Kavanagh is very adept at reflecting the common, everyday occurrences in the rural area of Monaghan in which he grew up. He writes in a direct way about his own experience with the land. He celebrates the beauty of nature’s commonplace things. And yet, a sense of loss also pervades much of his poetry.
In one of Kavanagh’s earlier poems, ‘Inniskeen Road: July Evening’, he stands on his mile of kingdom, insisting with pride, or perhaps defiance, that he is king of ‘banks and stones and every blooming thing’. The poem explores the nature of being a poet and in this regard, Kavanagh acknowledges the reality of his ‘plight’, in spite of the grandiose notion of poetic ‘contemplation’. The poet shares with us his deep sense of loss. It is a loss of companionship as others rush past him in ‘Twos and threes’. Other young men and women make no attempt to communicate with the poet who stands alone on the roadside. At the dance, he imagines their own coded communications, from which, once again, he is excluded. The hurt is felt as the poet stands in solitude, isolated from his community, with ‘no shadow thrown / That might turn out a man or woman’. Kavanagh has been reduced to being a spectator and he sees that this is the high price he must pay for his poetic gift. The bustle of the dance is in stark contrast to the silence of the mile of road where not even a ‘footfall’ can be expected.
The exploration of the loss of companionship is further developed in ‘The Great Hunger’. In this poem, Kavanagh explores and also explodes many of the romantic images of the simple, contented rural peasant in Ireland. He exposes the inadequacies of a social system which stifles the emotional and sexual needs of Patrick Maguire, who becomes entrapped by his clay bride, the land. Similar to the poet in ‘Inniskeen Road’, Maguire is unable to communicate his needs to others; his only reason for shouting at his farm labourers is to extend his orders for the day. He is bogged down in empty promises: ‘Who was it promised marriage to himself / Before apples were hung from the ceilings for Halloween’. He attempts to console himself for his loss of fertility, without wife, without children, pretending to his soul ‘That children are tedious in hurrying fields of April’.
In this society, the lie that ‘Clay is the word’ is perpetuated and so Maguire ‘lives that his little fields may stay fertile’. In moments of frustration and despair he cries out ‘if I had been wiser!’ but he knows he can never escape ‘the grip of irregular fields’. Tragically, Maguire’s cries are unheard and unheeded.
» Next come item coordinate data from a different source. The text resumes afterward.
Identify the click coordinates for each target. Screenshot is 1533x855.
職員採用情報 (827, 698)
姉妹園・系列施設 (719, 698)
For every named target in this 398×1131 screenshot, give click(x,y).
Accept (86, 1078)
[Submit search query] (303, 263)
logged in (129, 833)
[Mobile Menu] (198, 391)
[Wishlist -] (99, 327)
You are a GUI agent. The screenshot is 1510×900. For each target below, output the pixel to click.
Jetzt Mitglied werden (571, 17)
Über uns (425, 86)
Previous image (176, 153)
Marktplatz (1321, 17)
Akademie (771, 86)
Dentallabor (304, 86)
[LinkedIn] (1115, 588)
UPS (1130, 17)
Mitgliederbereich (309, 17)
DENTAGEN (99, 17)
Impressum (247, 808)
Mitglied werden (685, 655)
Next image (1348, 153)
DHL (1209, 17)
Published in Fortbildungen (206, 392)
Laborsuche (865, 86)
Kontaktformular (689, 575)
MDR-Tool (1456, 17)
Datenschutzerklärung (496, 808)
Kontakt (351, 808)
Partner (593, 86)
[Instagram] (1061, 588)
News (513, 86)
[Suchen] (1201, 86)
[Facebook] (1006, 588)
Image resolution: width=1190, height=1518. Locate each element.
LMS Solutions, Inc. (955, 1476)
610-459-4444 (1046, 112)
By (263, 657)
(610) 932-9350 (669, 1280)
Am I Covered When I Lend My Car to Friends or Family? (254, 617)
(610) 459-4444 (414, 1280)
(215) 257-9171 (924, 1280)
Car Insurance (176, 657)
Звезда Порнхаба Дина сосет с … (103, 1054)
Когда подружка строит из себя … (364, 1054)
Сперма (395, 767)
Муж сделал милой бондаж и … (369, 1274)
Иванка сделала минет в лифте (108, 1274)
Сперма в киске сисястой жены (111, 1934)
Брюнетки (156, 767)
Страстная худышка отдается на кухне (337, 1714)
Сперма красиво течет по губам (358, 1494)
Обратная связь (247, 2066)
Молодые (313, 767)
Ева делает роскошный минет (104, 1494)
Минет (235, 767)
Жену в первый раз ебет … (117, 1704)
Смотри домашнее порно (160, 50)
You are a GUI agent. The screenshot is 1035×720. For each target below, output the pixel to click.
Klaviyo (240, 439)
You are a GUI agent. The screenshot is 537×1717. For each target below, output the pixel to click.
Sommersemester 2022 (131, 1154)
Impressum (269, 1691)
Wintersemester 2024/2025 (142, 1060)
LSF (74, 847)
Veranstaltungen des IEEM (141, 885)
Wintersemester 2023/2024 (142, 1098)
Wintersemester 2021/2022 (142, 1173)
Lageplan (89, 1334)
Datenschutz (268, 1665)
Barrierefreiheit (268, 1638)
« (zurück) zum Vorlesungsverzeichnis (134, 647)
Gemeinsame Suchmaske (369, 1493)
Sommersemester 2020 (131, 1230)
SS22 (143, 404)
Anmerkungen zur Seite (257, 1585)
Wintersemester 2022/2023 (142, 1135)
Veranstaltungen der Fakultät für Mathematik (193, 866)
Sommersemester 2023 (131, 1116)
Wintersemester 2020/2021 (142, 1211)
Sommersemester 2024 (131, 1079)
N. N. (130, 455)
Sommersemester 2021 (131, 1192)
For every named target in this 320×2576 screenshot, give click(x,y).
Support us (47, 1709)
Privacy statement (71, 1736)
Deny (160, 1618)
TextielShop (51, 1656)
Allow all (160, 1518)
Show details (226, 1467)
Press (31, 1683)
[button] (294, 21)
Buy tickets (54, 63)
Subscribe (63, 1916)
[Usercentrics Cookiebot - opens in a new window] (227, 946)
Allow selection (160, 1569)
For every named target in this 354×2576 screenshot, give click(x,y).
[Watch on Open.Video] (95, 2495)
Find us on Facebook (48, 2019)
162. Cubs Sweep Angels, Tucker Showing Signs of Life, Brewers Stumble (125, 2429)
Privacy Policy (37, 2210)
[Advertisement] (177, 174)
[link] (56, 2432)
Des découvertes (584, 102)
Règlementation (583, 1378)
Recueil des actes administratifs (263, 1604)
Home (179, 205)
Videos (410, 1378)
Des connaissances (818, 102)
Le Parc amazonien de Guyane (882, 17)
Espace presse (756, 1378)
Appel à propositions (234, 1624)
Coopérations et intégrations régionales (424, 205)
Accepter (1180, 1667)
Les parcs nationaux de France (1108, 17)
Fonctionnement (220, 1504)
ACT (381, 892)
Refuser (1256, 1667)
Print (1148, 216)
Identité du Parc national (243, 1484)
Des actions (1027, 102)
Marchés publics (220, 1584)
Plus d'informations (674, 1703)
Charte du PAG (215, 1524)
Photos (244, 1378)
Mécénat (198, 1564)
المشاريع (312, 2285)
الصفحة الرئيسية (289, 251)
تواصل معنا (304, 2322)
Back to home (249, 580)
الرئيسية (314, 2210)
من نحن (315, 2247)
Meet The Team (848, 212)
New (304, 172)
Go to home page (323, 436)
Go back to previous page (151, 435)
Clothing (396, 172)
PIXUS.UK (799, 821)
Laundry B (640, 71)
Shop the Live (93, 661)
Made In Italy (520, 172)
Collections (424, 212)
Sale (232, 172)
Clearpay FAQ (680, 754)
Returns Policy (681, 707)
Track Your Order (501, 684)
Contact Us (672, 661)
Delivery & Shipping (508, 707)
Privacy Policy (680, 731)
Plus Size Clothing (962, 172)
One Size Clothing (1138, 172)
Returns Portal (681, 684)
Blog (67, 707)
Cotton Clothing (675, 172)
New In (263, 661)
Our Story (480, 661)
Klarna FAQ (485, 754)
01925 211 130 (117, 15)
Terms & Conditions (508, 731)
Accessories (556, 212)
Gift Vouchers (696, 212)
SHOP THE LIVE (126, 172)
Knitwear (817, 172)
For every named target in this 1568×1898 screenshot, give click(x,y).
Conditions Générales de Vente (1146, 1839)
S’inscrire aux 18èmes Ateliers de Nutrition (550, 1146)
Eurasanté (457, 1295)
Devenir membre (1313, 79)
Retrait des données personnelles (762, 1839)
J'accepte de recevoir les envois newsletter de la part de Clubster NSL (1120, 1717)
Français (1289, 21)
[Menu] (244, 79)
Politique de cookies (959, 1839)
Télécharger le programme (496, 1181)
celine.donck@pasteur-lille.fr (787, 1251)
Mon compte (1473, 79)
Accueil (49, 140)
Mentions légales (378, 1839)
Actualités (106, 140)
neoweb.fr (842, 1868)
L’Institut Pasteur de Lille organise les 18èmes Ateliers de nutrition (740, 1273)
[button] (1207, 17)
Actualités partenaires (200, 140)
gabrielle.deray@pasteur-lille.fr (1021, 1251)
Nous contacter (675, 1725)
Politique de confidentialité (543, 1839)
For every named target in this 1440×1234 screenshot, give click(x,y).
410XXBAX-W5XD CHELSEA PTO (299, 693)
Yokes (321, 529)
A further exploration of loss is evident in ‘Advent’. In this poem, the concern is with the loss of innocence and wonder. Kavanagh employs religious association to suggest his yearning to return to a state of innocence in which the ordinary and the commonplace are ‘spirit-shocking’. It is a poem that declares the poet’s regret at having been corrupted by experience – ‘we have tested and tasted too much’. Although the poem details the poet’s loss, it does not plummet into despair. The loss is balanced by the uplifting mood of hope in the third stanza that after Christmas the poet will once again take possession of that ‘luxury’ he had previously lost, ‘And Christ comes with a January flower’.
Kavanagh’s verse is usually self-revealing. In ‘On Raglan Road’ yet another aspect of loss is related to us. Once more Kavanagh opens his mind and heart with honesty, cautioning in the first line of the lyric that his love’s ‘dark hair would weave a snare’. Despite his awareness of the ‘danger’, the poet begins his courtship and enthusiastically woos his friend with gifts ‘of the mind’ such as poems. A major concern of the poem, however, is lost love, and so despite the poet’s attempts to win his friend’s trust and love, the courtship fails. Loss of faith in women is replaced with loss of faith in the land in the poem ‘Shancoduff’. Hills which are looked upon with affection and some pride, are re-evaluated in light of the cattle-drovers’ denouncement that they are ‘hungry’ and ‘forsaken’.
It is abundantly clear, therefore, that in his poetry Kavanagh speaks his mind in praise and in condemnation. In his subjective verse, his feelings run very deep. Certainly, he may share with us his celebrations but he does not ignore his sense of loss and isolation. He records his resentment at being an outcast in his own community in ‘Inniskeen Road’. He denounces the privation of opportunity and fulfilment in ‘The Great Hunger’. He yearns for his lost innocence and wonder in ‘Advent’ and he agonises over his lost love and lost faith in ‘On Raglan Road’ and in ‘Shancoduff’.